And he ended the conference having to acknowledge a bitter dispute between MP and Tim Groser and his former wife, which has burst into public accusations of scandalous behaviour during Mr Groser's time as a diplomat.
One MP confidently said later that the media would not be able to report any hubris evident at the conference. Dead right.
Mr Key inherited a reasonably polling party from Don Brash. The last thing he needs is to inherit his notoriety for gaffes that gave every public appearance a nervous edginess. Dr Brash's achievement was recognised by Mr Key in his early remarks on Saturday when he said he brought the party to within a whisker of winning in 2005 "and we shouldn't forget it".
Dr Brash turned up to the dinner on Saturday where Australian Foreign Minister Alexander Downer apparently spoke eloquently and inspirationally about the history of the centre-right globally.
He spoke eloquently to reporters as well before the dinner, about Australian politics with lines about Labour leader Kevin Rudd that could have been borrowed from Helen Clark's own scripts on Mr Key, or British Labour's scripts on Conservative leader David Cameron.
"In Australia, in the end, what is going to matter is substance not stunts. The leader of the Opposition in Australia is a master of stunts. He does stunts very well but he doesn't do substance."

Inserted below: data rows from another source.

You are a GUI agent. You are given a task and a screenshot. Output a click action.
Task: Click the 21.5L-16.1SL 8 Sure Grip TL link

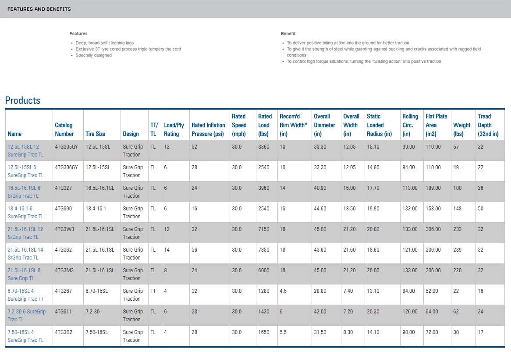[24, 274]
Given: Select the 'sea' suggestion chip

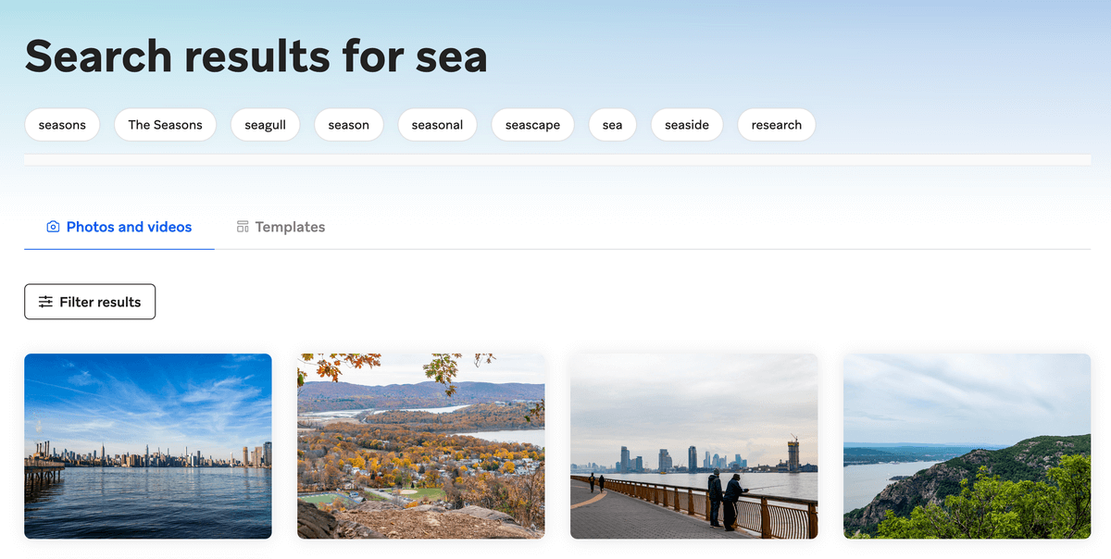Looking at the screenshot, I should pos(612,125).
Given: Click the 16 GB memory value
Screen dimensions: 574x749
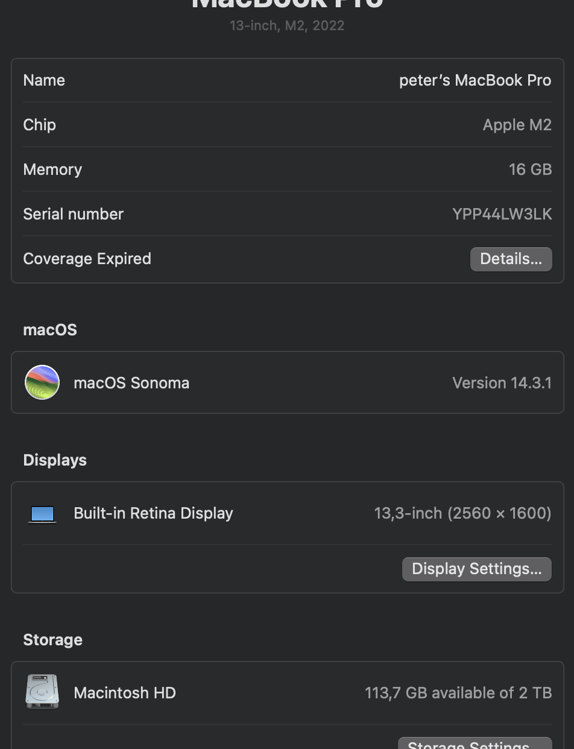Looking at the screenshot, I should pyautogui.click(x=530, y=169).
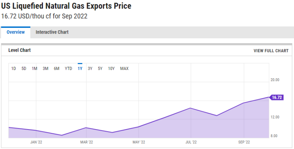Open the Interactive Chart tab
Viewport: 294px width, 149px height.
point(52,32)
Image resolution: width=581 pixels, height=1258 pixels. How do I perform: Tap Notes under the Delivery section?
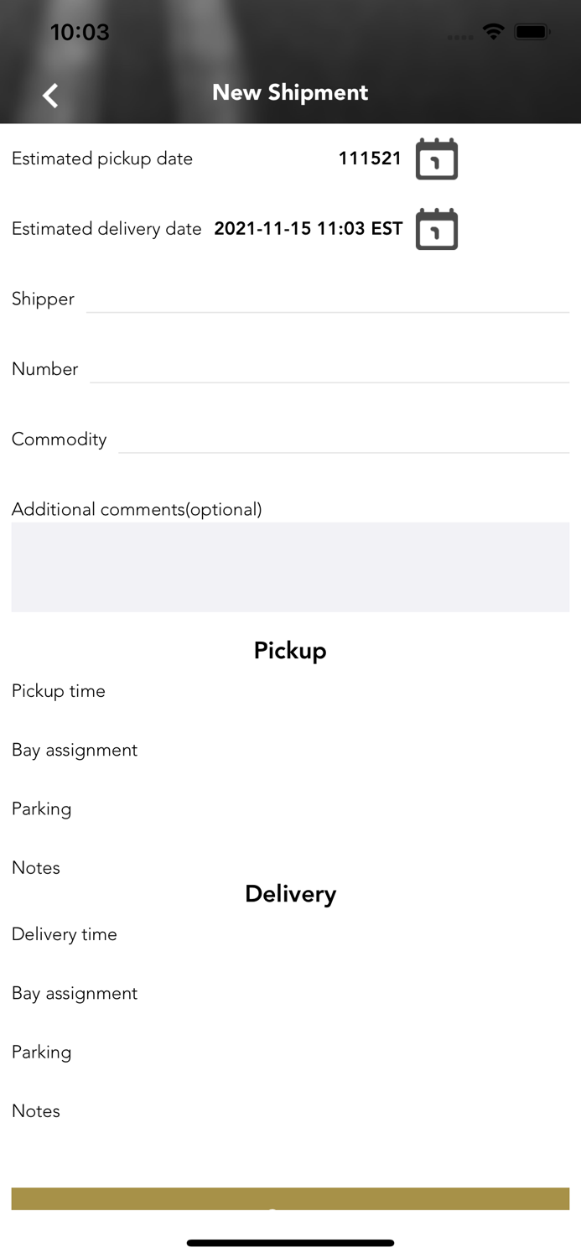coord(36,1110)
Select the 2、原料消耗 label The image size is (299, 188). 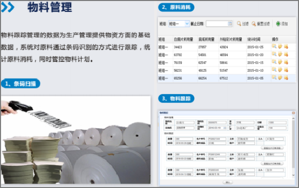176,7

Mr Downer tried to offset the slight felt by Labour at his presence at a National Party conference by gushing about the good relations with all New Zealand governments.

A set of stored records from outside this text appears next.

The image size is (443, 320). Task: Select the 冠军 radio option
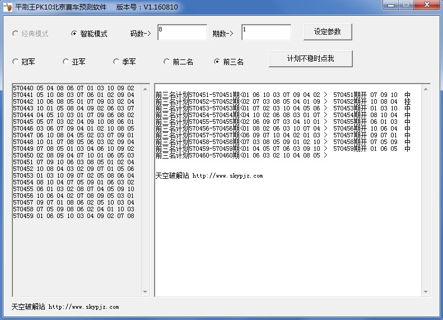point(15,62)
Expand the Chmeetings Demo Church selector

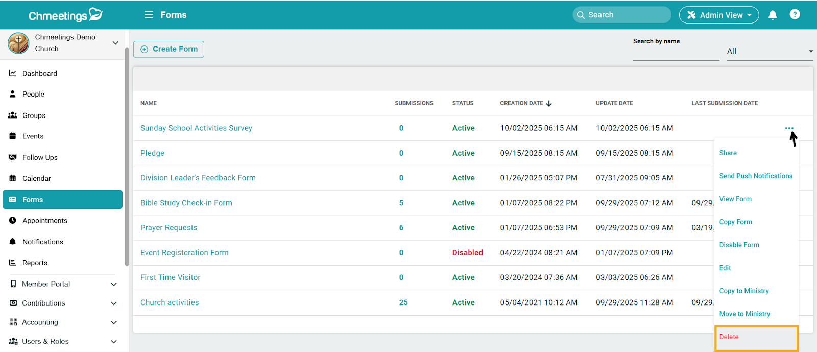tap(115, 43)
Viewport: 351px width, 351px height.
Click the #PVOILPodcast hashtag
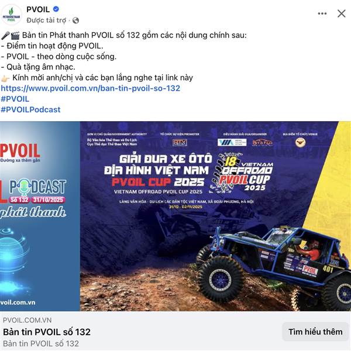tap(30, 110)
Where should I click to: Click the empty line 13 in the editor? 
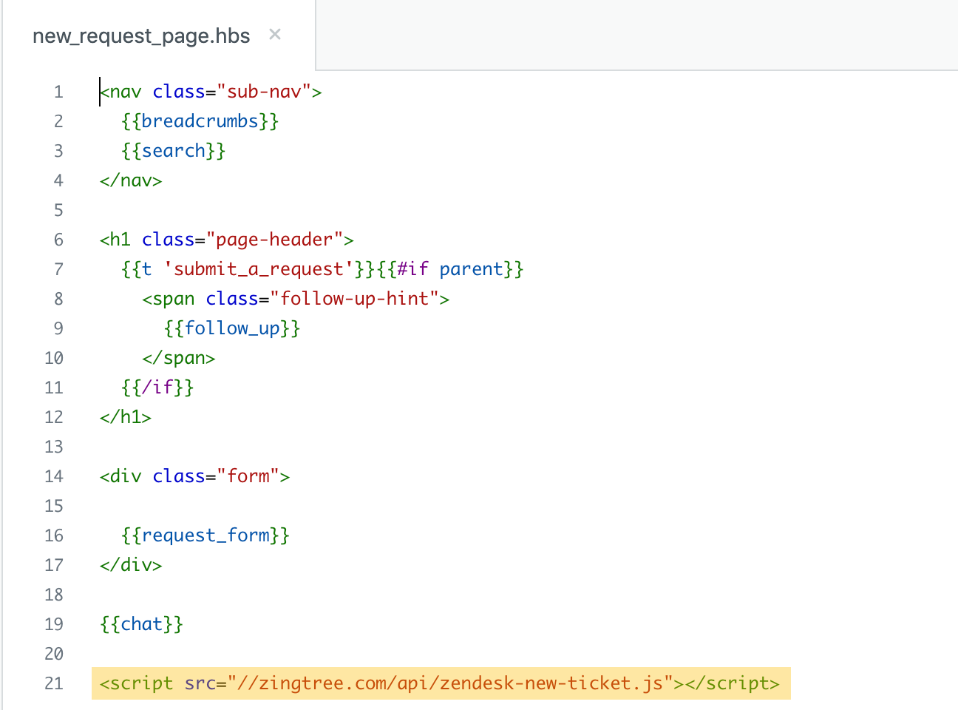coord(222,446)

The National conference, despite the apologies, gaffes and lack of policy detail, was not an unsuccessful event.
Mr Key's speech was the strongest he has given outside the House and showed evidence of some serious work on presentation.
Front-benchers Simon Power on law and order and Tony Ryall on health showed why they are earning their reputations as the top caucus performers after Mr Key (usually), and deputy Bill English.

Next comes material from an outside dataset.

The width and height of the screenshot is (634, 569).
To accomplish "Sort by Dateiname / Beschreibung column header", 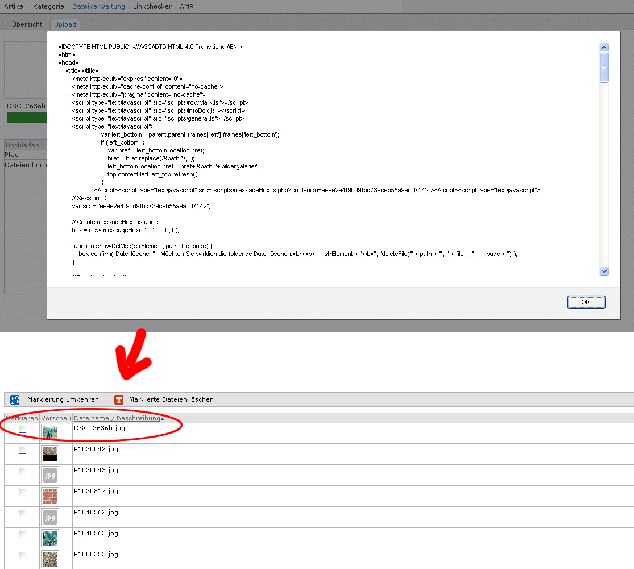I will pyautogui.click(x=117, y=418).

A little over a week ago, in a pre-conference interview with the Herald, Mr Key was asked how he would judge the success of the conference.
Key: "Not necessarily by the press coverage, although that is important ... the success, in a funny kind of way, won't be what is written on the front page of the paper. The success will be making sure that those 500 or 600 delegates go back to their regional areas and say 'these guys mean business and, boy, we've really got to do the yards between now and then'."
Too right.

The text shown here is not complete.